SOURCE RECORDS:

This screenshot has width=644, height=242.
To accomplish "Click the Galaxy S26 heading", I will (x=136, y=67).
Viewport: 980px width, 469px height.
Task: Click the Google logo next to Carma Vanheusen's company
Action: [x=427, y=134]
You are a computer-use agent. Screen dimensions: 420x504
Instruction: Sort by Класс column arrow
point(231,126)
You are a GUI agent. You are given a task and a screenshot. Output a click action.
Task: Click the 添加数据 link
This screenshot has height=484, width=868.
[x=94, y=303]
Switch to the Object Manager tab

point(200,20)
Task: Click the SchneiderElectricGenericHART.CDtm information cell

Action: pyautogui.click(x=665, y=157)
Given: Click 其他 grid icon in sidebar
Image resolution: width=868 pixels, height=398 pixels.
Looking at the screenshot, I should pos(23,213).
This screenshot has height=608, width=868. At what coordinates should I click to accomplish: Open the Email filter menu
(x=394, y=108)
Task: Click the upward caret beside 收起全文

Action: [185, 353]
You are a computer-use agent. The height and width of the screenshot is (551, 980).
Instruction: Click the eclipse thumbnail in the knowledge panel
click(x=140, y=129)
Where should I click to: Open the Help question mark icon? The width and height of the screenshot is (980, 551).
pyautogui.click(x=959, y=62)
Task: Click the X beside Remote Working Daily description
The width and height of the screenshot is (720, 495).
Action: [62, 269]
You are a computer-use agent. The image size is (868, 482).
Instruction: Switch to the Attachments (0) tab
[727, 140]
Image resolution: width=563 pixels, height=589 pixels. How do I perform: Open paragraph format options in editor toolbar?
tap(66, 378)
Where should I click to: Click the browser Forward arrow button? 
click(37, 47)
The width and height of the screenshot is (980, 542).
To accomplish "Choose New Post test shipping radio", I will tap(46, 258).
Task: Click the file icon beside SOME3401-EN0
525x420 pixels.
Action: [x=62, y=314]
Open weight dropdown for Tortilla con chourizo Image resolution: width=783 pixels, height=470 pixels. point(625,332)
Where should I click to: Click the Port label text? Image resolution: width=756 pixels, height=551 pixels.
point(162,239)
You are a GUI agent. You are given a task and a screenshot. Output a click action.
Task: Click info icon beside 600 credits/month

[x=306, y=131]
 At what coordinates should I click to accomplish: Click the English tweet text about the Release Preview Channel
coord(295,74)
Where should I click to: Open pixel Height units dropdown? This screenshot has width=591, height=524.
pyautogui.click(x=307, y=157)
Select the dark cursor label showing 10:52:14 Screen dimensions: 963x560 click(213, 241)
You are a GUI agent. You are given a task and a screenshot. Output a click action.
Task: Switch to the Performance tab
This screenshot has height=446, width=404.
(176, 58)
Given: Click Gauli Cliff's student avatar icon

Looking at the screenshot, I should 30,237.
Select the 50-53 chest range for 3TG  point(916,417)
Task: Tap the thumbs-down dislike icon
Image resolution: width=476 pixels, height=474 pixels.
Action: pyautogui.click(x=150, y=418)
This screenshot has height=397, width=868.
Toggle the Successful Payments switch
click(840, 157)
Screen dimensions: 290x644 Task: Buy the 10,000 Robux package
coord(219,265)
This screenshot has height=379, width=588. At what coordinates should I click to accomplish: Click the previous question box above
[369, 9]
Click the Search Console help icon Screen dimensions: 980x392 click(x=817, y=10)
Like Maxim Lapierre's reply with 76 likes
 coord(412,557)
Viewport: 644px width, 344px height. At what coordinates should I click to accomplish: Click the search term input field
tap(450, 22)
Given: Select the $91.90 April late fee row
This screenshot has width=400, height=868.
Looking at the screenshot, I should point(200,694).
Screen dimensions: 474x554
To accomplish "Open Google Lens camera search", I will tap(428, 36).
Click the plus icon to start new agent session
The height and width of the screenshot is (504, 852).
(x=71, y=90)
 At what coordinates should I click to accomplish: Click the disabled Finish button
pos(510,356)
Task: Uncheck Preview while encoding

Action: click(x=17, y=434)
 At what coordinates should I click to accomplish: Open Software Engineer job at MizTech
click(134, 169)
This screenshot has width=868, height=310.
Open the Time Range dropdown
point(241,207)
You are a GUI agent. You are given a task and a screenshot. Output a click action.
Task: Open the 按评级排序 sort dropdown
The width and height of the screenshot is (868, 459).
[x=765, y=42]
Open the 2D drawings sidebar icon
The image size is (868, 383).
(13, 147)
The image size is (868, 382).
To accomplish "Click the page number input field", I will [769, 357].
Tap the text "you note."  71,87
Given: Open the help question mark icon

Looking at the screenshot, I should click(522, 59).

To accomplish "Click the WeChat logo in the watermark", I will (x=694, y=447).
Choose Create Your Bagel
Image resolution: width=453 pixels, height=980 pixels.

WORK TO COMPLETE:
Give every entry back exactly as it was written above.

ANSWER TO THIS EXERCISE:
This screenshot has width=644, height=242.
To accomplish "Click the Galaxy S26 heading", I will (x=136, y=67).
Viewport: 980px width, 469px height.
Task: Click the Google logo next to Carma Vanheusen's company
Action: [x=427, y=134]
You are a computer-use agent. Screen dimensions: 420x504
Instruction: Sort by Класс column arrow
point(231,126)
You are a GUI agent. You are given a task and a screenshot. Output a click action.
Task: Click the 添加数据 link
This screenshot has height=484, width=868.
[x=94, y=303]
Switch to the Object Manager tab

point(200,20)
Task: Click the SchneiderElectricGenericHART.CDtm information cell

Action: pyautogui.click(x=665, y=157)
Given: Click 其他 grid icon in sidebar
Image resolution: width=868 pixels, height=398 pixels.
Looking at the screenshot, I should pos(23,213).
This screenshot has height=608, width=868. At what coordinates should I click to accomplish: Open the Email filter menu
(x=394, y=108)
Task: Click the upward caret beside 收起全文

Action: [185, 353]
You are a computer-use agent. The height and width of the screenshot is (551, 980).
Instruction: Click the eclipse thumbnail in the knowledge panel
click(x=140, y=129)
Where should I click to: Open the Help question mark icon? The width and height of the screenshot is (980, 551).
pyautogui.click(x=959, y=62)
Task: Click the X beside Remote Working Daily description
The width and height of the screenshot is (720, 495).
Action: [62, 269]
You are a computer-use agent. The image size is (868, 482).
Instruction: Switch to the Attachments (0) tab
[727, 140]
Image resolution: width=563 pixels, height=589 pixels. How do I perform: Open paragraph format options in editor toolbar?
tap(66, 378)
Where should I click to: Click the browser Forward arrow button? 
click(37, 47)
The width and height of the screenshot is (980, 542).
To accomplish "Choose New Post test shipping radio", I will tap(46, 258).
Task: Click the file icon beside SOME3401-EN0
525x420 pixels.
Action: [x=62, y=314]
Open weight dropdown for Tortilla con chourizo Image resolution: width=783 pixels, height=470 pixels. point(625,332)
Where should I click to: Click the Port label text? Image resolution: width=756 pixels, height=551 pixels.
point(162,239)
You are a GUI agent. You are given a task and a screenshot. Output a click action.
Task: Click info icon beside 600 credits/month

[x=306, y=131]
 At what coordinates should I click to accomplish: Click the English tweet text about the Release Preview Channel
coord(295,74)
Where should I click to: Open pixel Height units dropdown? This screenshot has width=591, height=524.
pyautogui.click(x=307, y=157)
Select the dark cursor label showing 10:52:14 Screen dimensions: 963x560 click(213, 241)
You are a GUI agent. You are given a task and a screenshot. Output a click action.
Task: Switch to the Performance tab
This screenshot has height=446, width=404.
(176, 58)
Given: Click Gauli Cliff's student avatar icon

Looking at the screenshot, I should 30,237.
Select the 50-53 chest range for 3TG  point(916,417)
Task: Tap the thumbs-down dislike icon
Image resolution: width=476 pixels, height=474 pixels.
Action: pyautogui.click(x=150, y=418)
This screenshot has height=397, width=868.
Toggle the Successful Payments switch
click(840, 157)
Screen dimensions: 290x644 Task: Buy the 10,000 Robux package
coord(219,265)
This screenshot has height=379, width=588. At what coordinates should I click to accomplish: Click the previous question box above
[369, 9]
Click the Search Console help icon Screen dimensions: 980x392 click(x=817, y=10)
Like Maxim Lapierre's reply with 76 likes
 coord(412,557)
Viewport: 644px width, 344px height. At what coordinates should I click to accomplish: Click the search term input field
tap(450, 22)
Given: Select the $91.90 April late fee row
This screenshot has width=400, height=868.
Looking at the screenshot, I should point(200,694).
Screen dimensions: 474x554
To accomplish "Open Google Lens camera search", I will tap(428, 36).
Click the plus icon to start new agent session
The height and width of the screenshot is (504, 852).
(x=71, y=90)
 At what coordinates should I click to accomplish: Click the disabled Finish button
pos(510,356)
Task: Uncheck Preview while encoding

Action: click(x=17, y=434)
 At what coordinates should I click to accomplish: Open Software Engineer job at MizTech
click(134, 169)
This screenshot has width=868, height=310.
Open the Time Range dropdown
point(241,207)
You are a GUI agent. You are given a task and a screenshot. Output a click action.
Task: Open the 按评级排序 sort dropdown
The width and height of the screenshot is (868, 459).
[x=765, y=42]
Open the 2D drawings sidebar icon
The image size is (868, 383).
(13, 147)
The image size is (868, 382).
To accomplish "Click the page number input field", I will [769, 357].
Tap the text "you note."  71,87
Given: Open the help question mark icon

Looking at the screenshot, I should click(522, 59).

To accomplish "Click the WeChat logo in the watermark", I will (x=694, y=447).
Choose Create Your Bagel
Image resolution: width=453 pixels, height=980 pixels.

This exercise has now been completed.